Under Section 39 of the Companies Act, 2013 the director of the company shall be jointly and severally liable to repay that money with interest at the rate of 6% per annum from the expiry of the 133 days if they fail to repay the application money without  interest within 120 days when the company fails to allot shares.

Mis-description of company's name:

Under Section 12 of the Companies Act, 2013 if an officer of a company signs, or authorizes to be signed, on behalf of the company, any bill of exchange, hundi, promissory note, endorsement, cheque or order for money or goods wherein its name is not mentioned, apart from penal liability, the officer becomes personally liable on those instruments.

Fraudulent Trading:

Under Section 339 of the Companies Act, 2013 every person knowingly a party to the carrying on of the business in the manner aforesaid, shall be punishable with imprisonment for a term which may extend to two years or with fine which may extend to fifty thousand or with both.

Holding and Subsidiary Company:

Separation is ignored for the purpose of group accounts.

For investing in a company's ownership:

Under Section 216 of the Companies Act, 2013 the central government may appoint inspectors to investigate and report on the membership of any company for the purpose of determining the true persons who  are financially interested in the company and who control its policy.
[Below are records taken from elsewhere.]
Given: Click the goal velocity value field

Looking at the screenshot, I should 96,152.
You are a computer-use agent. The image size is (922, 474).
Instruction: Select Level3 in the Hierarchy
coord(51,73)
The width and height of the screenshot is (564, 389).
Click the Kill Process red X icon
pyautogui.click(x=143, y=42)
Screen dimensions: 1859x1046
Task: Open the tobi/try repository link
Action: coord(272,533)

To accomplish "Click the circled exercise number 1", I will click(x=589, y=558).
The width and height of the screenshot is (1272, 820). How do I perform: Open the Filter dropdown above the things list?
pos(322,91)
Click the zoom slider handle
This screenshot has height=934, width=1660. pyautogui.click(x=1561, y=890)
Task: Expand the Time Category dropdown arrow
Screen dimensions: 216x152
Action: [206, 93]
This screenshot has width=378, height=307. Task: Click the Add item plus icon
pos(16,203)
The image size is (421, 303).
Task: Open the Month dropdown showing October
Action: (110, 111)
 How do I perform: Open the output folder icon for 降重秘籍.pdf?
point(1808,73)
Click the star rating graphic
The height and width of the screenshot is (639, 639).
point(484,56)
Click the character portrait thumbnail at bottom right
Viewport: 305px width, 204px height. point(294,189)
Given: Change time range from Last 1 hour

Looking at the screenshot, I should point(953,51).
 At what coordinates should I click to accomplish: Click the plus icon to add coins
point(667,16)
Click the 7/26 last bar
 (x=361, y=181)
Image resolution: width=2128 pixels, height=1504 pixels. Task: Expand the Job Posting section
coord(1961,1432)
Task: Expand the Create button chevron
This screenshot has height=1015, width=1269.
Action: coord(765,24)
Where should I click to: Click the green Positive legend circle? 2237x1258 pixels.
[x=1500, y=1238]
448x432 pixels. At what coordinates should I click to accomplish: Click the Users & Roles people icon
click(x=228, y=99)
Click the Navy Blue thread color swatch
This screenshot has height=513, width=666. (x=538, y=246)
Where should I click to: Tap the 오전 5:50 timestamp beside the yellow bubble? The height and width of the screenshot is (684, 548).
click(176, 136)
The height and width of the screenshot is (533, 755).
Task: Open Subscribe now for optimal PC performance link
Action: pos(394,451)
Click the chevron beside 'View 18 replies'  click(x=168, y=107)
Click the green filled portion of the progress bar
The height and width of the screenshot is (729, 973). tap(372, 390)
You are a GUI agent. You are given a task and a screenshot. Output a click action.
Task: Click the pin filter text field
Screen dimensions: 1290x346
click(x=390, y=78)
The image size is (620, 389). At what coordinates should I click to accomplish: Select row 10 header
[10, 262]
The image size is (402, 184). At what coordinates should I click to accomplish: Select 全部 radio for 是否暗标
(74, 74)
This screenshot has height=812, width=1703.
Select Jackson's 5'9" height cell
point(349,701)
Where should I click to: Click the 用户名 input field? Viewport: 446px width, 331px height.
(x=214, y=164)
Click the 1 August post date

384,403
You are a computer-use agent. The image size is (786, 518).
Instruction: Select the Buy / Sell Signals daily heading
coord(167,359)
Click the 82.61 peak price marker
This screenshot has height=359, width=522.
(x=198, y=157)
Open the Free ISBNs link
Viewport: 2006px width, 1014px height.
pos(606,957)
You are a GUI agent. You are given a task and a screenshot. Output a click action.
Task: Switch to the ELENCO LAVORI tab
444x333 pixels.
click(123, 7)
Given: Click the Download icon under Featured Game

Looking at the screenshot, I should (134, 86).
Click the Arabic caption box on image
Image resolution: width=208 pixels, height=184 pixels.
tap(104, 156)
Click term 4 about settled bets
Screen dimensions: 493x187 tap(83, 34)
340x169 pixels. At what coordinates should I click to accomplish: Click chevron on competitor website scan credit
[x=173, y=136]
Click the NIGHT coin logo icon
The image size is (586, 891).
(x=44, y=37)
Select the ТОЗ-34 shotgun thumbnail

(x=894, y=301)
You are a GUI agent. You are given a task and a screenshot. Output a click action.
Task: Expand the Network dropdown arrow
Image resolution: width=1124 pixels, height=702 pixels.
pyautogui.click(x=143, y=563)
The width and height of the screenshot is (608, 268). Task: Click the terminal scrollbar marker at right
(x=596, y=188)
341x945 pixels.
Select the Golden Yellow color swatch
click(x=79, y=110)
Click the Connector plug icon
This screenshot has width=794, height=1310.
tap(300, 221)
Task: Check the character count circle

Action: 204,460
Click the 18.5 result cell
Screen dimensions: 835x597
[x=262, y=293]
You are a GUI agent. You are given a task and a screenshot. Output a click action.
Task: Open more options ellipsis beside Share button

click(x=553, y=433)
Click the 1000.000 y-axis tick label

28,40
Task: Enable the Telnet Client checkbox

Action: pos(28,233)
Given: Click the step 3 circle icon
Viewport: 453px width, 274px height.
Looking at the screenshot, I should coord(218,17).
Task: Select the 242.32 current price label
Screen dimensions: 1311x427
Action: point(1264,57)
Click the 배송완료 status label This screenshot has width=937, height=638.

Thus the central government has authority to ignore the corporate veil.

Under Judicial interpretation:

  • Protection of Revenue:
    Under Section 179 of Income Tax Act, 1961 the corporate veil may be ignored where the company has been formed merely for evading tax liability
  • Prevention of fraud or improper conduct
  • Determination of character of a company whether it is enemy
  • Whether the company is a sham
  • Innovation of the principle of Agency
  • Public policy

Conclusion: Company Law is a wider concept based on commercial law. It states about all legal rights, relation, and conduct of a persons, companies, organizations & businesses and its formation, funding, governance & death of a corporation. This act deals with the powers, privileges, obligations, objects and scope of the companies. Which helps in economic growth and developments.